• [Aim of the exercise]
Only the lines from the one containing "You are a GUI" to the end of the data should be copied, exactly and without pictures.

• [Given records]
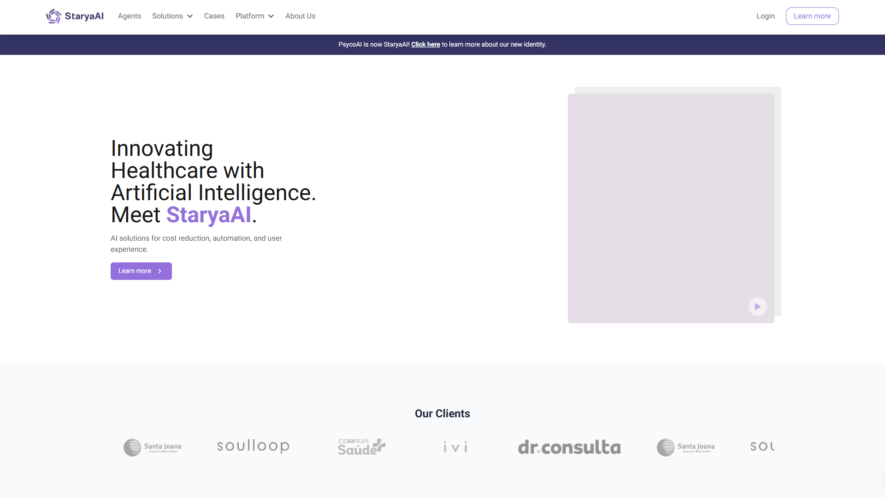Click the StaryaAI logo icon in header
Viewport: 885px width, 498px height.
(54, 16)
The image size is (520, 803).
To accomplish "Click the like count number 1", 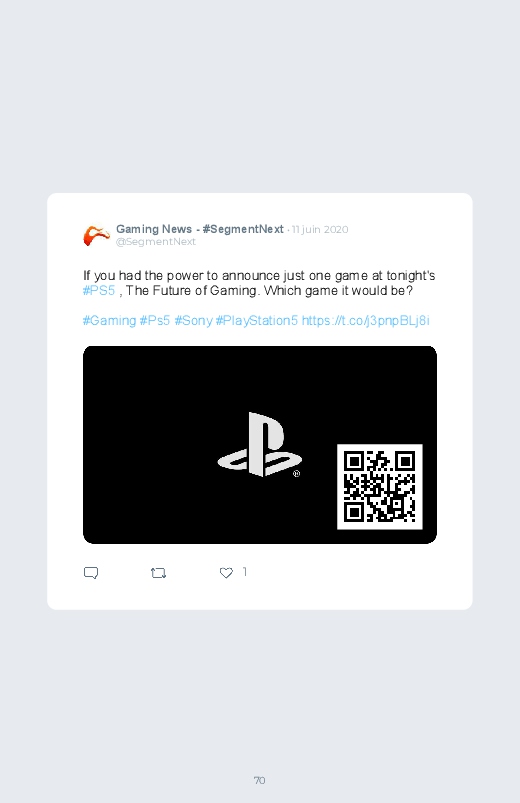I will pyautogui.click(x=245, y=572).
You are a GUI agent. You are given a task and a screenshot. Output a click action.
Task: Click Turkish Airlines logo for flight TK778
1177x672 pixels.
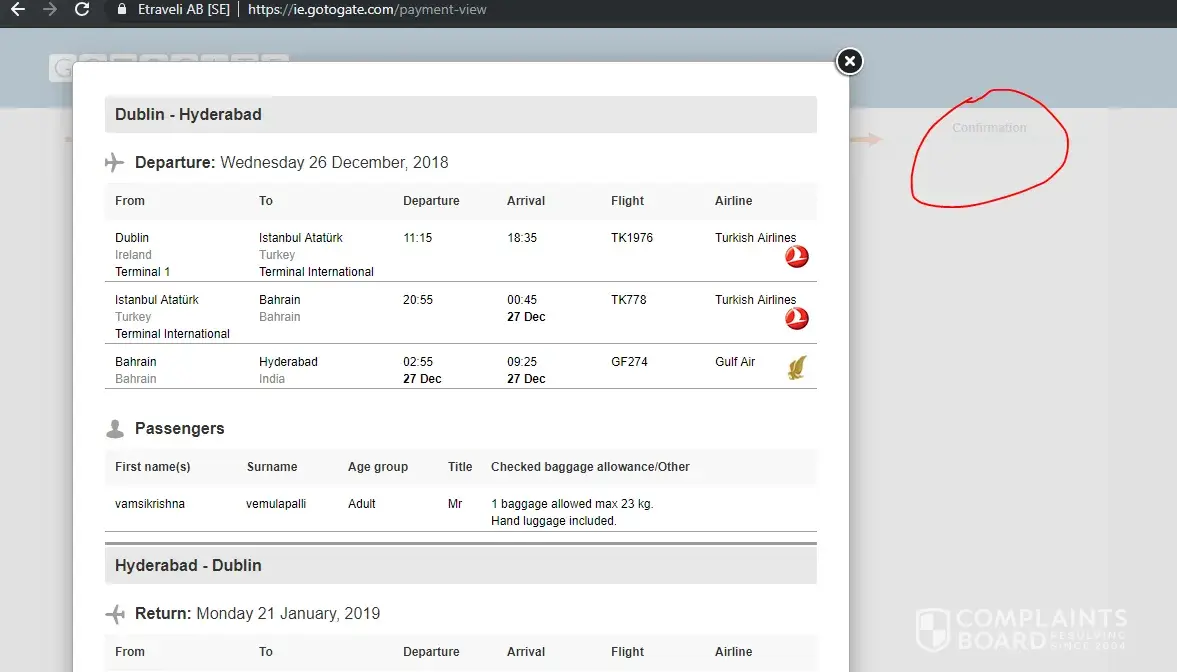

• [Response to the exercise]
You are a GUI agent. You are given a task and a screenshot. Output a click action.
Task: Click Turkish Airlines logo for flight TK778
1177x672 pixels.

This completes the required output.